Can someone at GHI please chime in on this? I’m finalizing a board design and need to know if this is something that needs to be accounted for.

I have a G400 design just now that has this pin connected to a MAX3232 device. I don’t have any pullup on this as the MAX3232 is always high if there is no external device connected on the RS232 side of the IC.

If I was to use this COMPORT for RS485, I would include a pullup on this as it’s an RX input and floating is not ideal and often gives me severe issues with strange reception etc.

It might be that in loader mode this is enabled as a UART and the pullup ensures that the RX line is held high to prevent erroneous data reception?

The manual appears to be in error. This pin, if high, will cause an error when trying to enter SAM-BA mode. This was discovered while a CAN transceiver was placed on the COM 1 RX (PA9) pin, which shares the CAN Rx pin.

When the AT91SAM9X35 is booting up, it goes through a specific order of operation to determine if there is a bootable source.
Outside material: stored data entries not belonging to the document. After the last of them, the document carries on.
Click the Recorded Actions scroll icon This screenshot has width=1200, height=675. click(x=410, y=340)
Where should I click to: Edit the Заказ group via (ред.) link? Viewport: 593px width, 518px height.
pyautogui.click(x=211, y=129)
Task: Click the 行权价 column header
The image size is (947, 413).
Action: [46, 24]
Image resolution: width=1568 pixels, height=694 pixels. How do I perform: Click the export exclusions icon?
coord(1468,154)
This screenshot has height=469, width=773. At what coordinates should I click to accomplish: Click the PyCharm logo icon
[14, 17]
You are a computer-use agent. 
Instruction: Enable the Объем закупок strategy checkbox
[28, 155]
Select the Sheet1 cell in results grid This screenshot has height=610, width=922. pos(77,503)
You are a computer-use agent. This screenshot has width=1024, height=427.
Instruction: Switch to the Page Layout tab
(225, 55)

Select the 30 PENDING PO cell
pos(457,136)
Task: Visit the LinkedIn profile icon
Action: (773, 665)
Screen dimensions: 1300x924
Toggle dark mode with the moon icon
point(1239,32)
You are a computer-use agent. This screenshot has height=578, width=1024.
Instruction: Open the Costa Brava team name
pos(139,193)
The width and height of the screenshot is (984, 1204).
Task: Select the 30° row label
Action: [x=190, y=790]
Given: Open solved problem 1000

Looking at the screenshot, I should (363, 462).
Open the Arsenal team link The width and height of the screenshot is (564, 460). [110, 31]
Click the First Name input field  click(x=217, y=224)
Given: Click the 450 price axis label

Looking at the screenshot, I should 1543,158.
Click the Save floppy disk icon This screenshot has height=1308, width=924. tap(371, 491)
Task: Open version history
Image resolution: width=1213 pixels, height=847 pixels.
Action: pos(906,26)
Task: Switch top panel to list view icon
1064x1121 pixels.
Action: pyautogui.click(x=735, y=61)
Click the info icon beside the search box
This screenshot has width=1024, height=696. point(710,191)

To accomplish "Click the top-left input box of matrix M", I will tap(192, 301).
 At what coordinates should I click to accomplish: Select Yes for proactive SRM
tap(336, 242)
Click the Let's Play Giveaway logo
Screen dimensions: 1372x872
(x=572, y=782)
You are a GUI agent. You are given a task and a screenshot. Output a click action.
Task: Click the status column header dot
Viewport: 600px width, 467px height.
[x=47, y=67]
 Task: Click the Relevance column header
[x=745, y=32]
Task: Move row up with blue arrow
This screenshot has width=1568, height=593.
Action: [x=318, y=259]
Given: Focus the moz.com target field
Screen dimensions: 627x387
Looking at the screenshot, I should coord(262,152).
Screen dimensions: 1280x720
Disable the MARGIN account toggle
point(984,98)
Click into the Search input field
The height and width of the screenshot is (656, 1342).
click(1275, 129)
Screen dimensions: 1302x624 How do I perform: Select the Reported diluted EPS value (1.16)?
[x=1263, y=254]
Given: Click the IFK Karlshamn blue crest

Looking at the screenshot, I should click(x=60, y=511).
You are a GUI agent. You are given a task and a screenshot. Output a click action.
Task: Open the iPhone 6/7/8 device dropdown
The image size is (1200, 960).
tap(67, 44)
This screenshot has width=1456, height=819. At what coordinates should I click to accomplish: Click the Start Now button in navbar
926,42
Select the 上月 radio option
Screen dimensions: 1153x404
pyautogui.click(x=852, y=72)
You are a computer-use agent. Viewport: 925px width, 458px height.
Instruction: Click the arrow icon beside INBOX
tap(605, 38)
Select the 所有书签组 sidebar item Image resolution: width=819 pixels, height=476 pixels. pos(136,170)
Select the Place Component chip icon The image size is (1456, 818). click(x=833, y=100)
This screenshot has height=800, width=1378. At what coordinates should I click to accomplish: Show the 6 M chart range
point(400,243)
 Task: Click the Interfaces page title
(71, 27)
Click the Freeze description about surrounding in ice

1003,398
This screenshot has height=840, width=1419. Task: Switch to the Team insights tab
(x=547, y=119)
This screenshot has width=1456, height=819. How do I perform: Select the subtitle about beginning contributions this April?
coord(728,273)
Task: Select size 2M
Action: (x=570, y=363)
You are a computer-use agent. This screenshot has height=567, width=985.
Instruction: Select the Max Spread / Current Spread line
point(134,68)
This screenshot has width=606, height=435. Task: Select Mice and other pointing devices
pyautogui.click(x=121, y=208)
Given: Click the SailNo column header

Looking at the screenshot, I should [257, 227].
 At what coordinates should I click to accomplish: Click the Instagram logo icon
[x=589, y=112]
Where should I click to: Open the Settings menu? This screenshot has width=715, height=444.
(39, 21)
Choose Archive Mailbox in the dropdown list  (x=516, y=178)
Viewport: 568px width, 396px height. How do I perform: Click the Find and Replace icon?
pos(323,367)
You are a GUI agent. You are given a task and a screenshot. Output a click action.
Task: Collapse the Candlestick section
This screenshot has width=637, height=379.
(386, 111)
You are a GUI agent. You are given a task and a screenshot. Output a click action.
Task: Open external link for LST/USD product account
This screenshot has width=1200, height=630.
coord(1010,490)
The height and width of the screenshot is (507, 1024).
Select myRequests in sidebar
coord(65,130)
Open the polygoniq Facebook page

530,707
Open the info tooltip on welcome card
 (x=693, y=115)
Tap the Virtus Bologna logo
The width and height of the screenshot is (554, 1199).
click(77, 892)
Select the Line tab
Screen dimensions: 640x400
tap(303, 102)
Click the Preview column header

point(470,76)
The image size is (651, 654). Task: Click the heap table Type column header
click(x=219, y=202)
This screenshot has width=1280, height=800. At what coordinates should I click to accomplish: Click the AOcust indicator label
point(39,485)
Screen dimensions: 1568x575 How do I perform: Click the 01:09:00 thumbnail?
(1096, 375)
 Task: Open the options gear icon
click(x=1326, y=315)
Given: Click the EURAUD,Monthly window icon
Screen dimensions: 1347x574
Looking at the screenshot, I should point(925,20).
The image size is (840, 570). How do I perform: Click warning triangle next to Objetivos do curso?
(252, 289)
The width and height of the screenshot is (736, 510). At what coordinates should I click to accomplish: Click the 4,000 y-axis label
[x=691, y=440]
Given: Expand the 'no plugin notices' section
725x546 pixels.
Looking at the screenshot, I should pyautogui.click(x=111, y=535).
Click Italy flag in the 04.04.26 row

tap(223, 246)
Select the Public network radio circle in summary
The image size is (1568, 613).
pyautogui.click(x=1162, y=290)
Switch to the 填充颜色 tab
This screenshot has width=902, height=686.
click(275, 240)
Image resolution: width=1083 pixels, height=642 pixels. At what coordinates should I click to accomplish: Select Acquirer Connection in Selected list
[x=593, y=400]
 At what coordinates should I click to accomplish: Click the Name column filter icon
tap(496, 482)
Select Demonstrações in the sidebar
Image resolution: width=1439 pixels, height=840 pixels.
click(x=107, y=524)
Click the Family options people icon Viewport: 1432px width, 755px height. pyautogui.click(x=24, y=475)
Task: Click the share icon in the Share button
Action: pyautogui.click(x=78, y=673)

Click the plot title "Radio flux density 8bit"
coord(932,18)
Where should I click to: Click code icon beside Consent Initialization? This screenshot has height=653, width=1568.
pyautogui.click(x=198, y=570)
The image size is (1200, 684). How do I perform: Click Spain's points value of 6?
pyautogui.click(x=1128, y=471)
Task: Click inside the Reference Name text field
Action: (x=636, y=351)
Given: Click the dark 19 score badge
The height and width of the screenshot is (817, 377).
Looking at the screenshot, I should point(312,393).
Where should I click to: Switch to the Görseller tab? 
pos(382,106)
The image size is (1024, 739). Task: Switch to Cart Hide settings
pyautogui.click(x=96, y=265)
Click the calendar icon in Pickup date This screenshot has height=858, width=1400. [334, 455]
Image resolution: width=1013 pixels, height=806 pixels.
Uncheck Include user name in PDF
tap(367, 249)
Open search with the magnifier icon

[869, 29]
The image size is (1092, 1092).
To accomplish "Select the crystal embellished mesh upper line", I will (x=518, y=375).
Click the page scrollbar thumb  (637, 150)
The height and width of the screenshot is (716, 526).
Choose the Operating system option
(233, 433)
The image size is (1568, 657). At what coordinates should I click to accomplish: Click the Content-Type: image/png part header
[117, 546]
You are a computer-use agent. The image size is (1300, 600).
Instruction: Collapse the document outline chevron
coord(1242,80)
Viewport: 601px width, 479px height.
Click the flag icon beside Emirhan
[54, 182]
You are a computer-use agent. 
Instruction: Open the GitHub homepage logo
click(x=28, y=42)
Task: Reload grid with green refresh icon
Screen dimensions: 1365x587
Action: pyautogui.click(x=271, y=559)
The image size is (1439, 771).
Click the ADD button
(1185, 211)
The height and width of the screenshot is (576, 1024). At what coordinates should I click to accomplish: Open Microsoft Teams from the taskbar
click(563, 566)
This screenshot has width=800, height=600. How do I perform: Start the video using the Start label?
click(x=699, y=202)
According to page 61 of the datasheet (11055E-ATARM-10-Mar-2014), it checks NAND, SD Card, SPI Flash, TWI0 EEPROM, then SAM-BA Monitor. Once in the SAM-BA monitor mode (page 62, 11055E-ATARM-10-Mar-2014), if the SAM-BA monitor detects activity on the UART DBG port, it will lock out USB, therefore, if you want to enter SAM-BA via USB and there is a signal disrupting the line (CAN Transeiver), it will prevent you from updating the firmware and such.

A solution would be to add a jumper (that could be removed, severing signal conflict) to any other signal that is on this line that could be active during system boot-up if you needed to enter SAM-BA mode.

Please note that this does not affect regular NetMF booting, it only affects the processors boot sequence.

Thanks for the detailed response, Aron!

As a matter of fact, I actually have an RS-485 transceiver currently connected to that pin, and the transceiver output does default to a high state, so I guess it ought to be moved to a different pin now. :stuck_out_tongue: (I wouldn’t want to pull my hair out trying to figure out why I can’t update TinyBooter in the future.)

@ Dave - You might consider moving your RS-232 transceiver to a different pin, too . . . .

As I suspected, UART activity.

@ Iggmoe. Your HIGH will be OK as a low is the active state for the UART so as long as the line is always HIGH (make sure nothing is on the RS485 and transmitting that is) it will be OK.

I’d be tempted to put a pull-up anyway with RS485 drivers but this will depend on whether you have the RX enabled all the time, or toggle it. With the issues I’ve seen in the past, a cheap resistor is worth adding.